WORK ITEM =>
Return all lines from the listing below in which the string "green" occurs.

────────────────────

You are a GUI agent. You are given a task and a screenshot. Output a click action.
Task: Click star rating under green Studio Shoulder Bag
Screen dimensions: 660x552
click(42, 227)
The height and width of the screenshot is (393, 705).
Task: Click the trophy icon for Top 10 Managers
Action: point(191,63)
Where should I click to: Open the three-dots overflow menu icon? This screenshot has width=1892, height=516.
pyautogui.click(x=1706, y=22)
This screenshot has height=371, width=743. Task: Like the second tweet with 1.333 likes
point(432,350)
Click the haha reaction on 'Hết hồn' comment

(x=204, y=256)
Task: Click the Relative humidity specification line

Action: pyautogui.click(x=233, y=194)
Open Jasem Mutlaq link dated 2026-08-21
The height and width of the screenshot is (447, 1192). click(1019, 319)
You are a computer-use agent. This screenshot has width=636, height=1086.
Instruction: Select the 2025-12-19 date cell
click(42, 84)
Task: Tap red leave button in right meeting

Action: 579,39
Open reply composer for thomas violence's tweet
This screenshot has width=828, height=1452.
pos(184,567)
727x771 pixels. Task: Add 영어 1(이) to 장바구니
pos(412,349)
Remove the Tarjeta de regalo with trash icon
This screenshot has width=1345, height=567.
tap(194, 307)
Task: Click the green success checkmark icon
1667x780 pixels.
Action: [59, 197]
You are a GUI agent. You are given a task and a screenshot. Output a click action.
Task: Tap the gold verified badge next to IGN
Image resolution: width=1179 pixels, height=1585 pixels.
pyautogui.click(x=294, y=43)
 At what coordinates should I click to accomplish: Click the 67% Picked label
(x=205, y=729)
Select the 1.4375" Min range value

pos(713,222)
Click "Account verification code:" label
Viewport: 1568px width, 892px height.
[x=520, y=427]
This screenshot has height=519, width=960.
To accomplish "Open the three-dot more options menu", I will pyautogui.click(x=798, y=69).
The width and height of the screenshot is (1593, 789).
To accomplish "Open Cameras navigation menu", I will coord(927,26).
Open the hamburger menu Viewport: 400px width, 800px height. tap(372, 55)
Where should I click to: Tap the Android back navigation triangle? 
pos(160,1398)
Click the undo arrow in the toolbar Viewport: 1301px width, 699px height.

────────────────────

SOLUTION =>
Task: Click star rating under green Studio Shoulder Bag
Task: Click the green success checkmark icon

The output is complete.